De maronitische patriarch Béchara Boutros Raï is in Saoedi-Arabië op uitnodiging van, de machtigste man van het koninkrijk, kroonprins Mohammed Bin Salam.
Béchara Boutros Raï is een Libanees geestelijke, patriarch van Antiochië en het gehele Oosten van de Maronitische Kerk en kardinaal van de Katholieke Kerk.
In het land waar de heilige steden Mekka en Medina bevinden heeft de aanwezigheid van patriarch Béchara niet alleen van interreligieuze aard, maar ook een politieke lading. In Saoedi-Arabië is het strafbaar om christelijke symbolen te tonen. Daarom is het opmerkelijk dat kardinaal zijn bisschoppelijk borstkruis mocht omhouden in de hoofdstad Riyad. Wat heeft geleidt tot veel woedende reacties op de Arabisch social media.
Béchara Raï had tijdens zijn bezoek ook een ontmoeting gehad met de Libanese premier Saad Al-Hariri die sinds zijn aftreden ‘vrijwillig’ in Saudi-Arabië verblijft. Verschillende Arabische media melden dat het bezoek van Béchara aan kroonprins Mohammed bin Salam vooral te maken heeft met dat de kroonprins de garantie wil hebben dat de kerk in Libanon Al-Hariri blijft steunen tegenover Hezbollah die ook deel uitmaakt van de Libanese regering.
De Maronieten bezetten in Libanon een aantal sleutelposities in de regering. De president is een maronitisch christen en ook de belangrijke positie van opperbevelhebber van het leger wordt ingevuld door een maronitische christen. Na de toezegging van Béchara aan kroonprins Mohammed Bin Salam heeft Al-Hariri in een interview met zijn eigen televisiestation Future TV beloofd dat hij “over enkele dagen” terug zal keren naar Libanon.
Maar Béchara Raï wil wel wat terug voor de steun aan Al-Hariri en dat is dat de Maronieten als eerste een kerk mogen openen in het heilige land van de moslims. De Saoedische autoriteiten weigeren elke commentaar.

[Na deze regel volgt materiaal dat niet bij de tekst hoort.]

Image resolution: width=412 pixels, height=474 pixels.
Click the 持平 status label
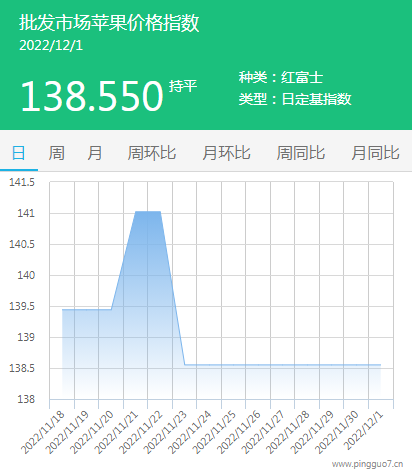tap(183, 86)
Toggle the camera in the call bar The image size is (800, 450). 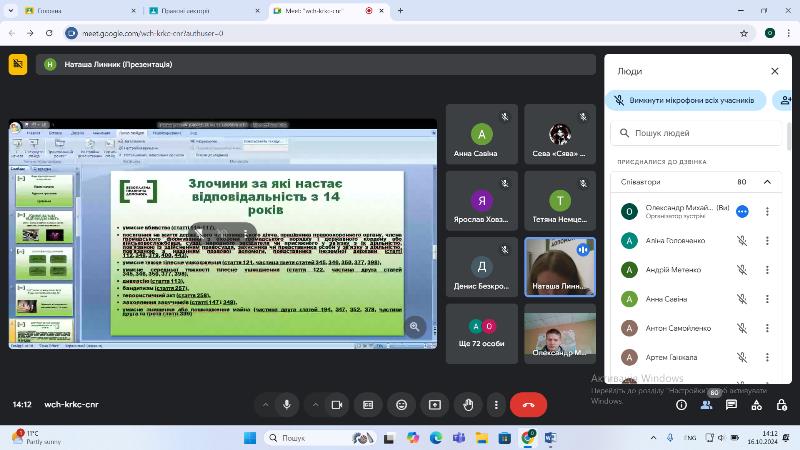pos(337,405)
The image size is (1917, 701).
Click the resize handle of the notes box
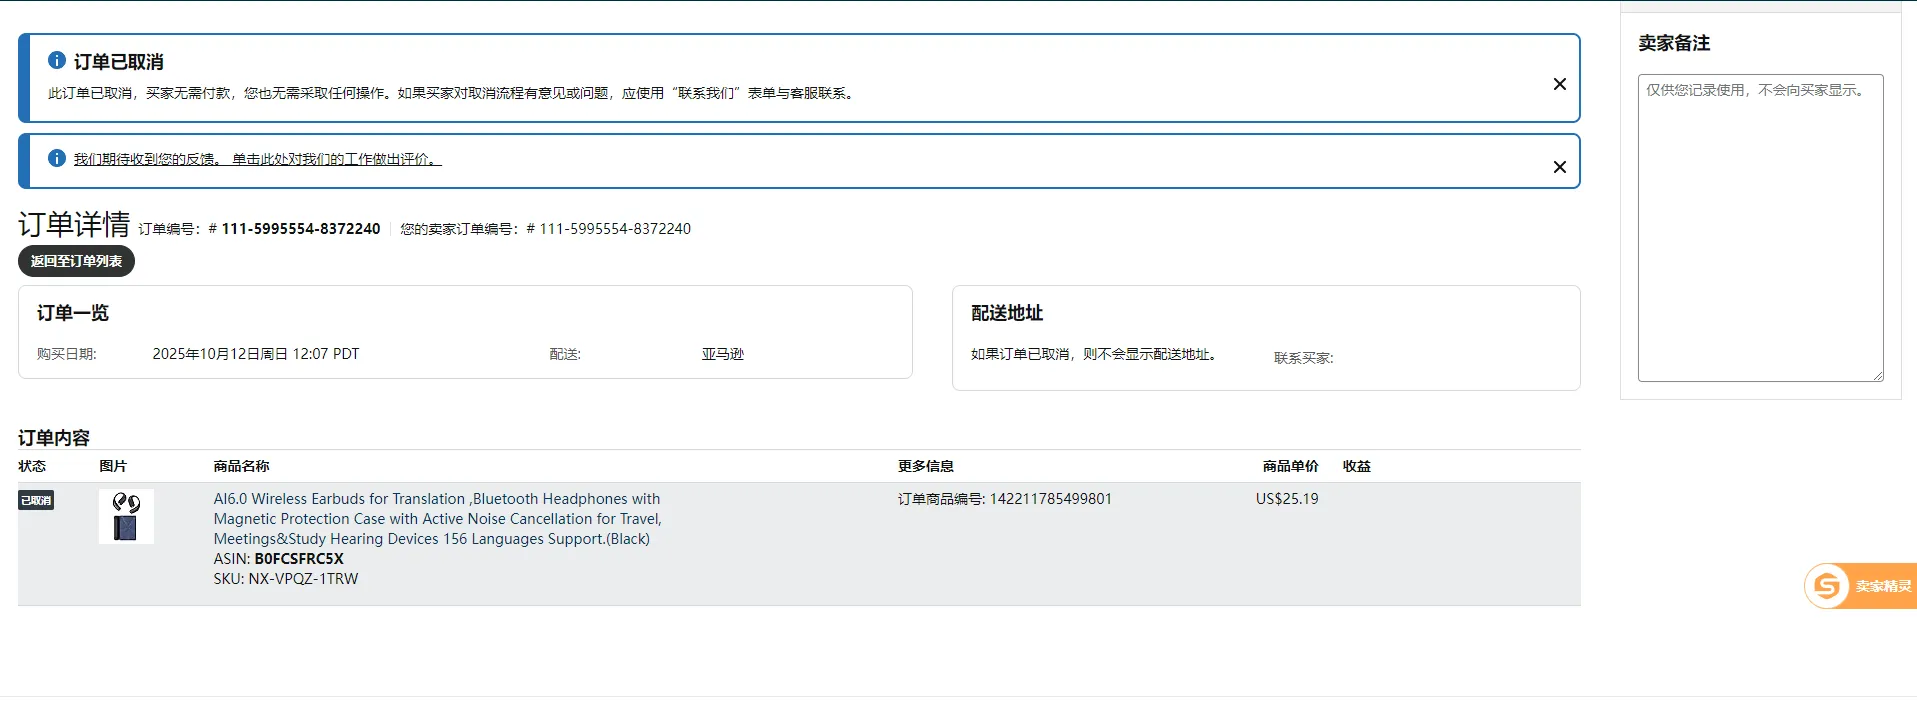point(1877,375)
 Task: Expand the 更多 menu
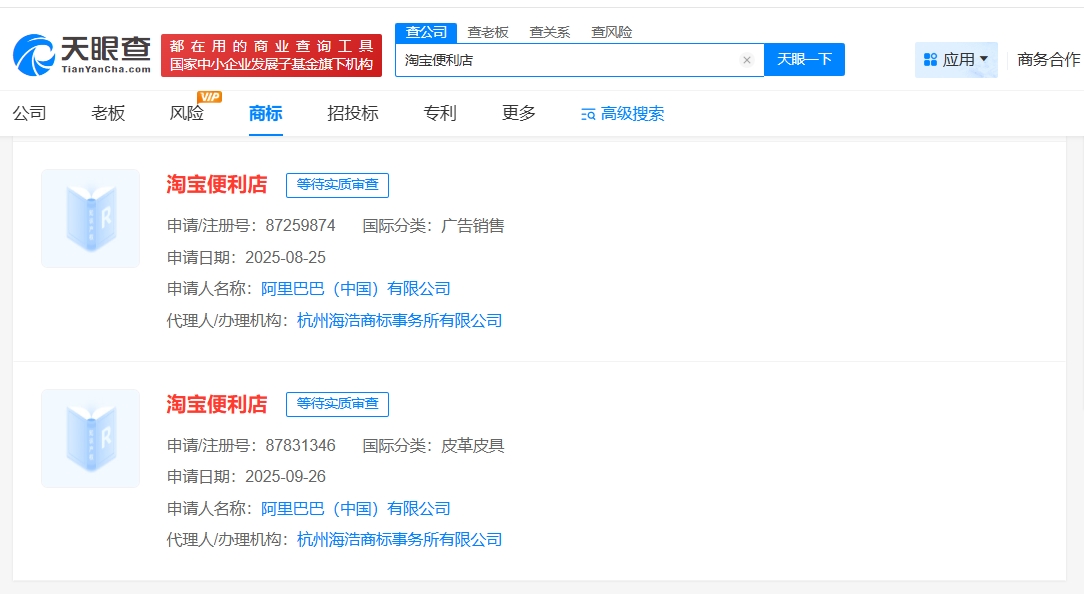pos(519,113)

De Maronitische Kerk telt ongeveer 3.500.000 gelovigen waarvan 930.000 in Libanon leven. Anderen wonen verspreid in het Midden-Oosten. In de 8ste eeuw verhuisde de Maronitische gemeenschap naar het gebergte Libanon. Tijdens de kruistochten kwamen ze opnieuw in contact met het christelijke westen. In de 12de eeuw sloot de Maronitische Kerk zich aan bij de Kerk van Rome. Ze behield wel haar eigen Syrischtalige liturgie en volgt de West-Syrische ritus.
In de jaren 1860-1861 raakten de Maronieten in conflict met de Druzen. De Franse keizer Napoleon III stuurde troepen, die het gebied onder controle brachten. De Turkse sultan stemde toen om Libanon, zoals de streek nu word genoemd, verregaande autonomie te verlenen, en hij benoemde een christen tot gouverneur.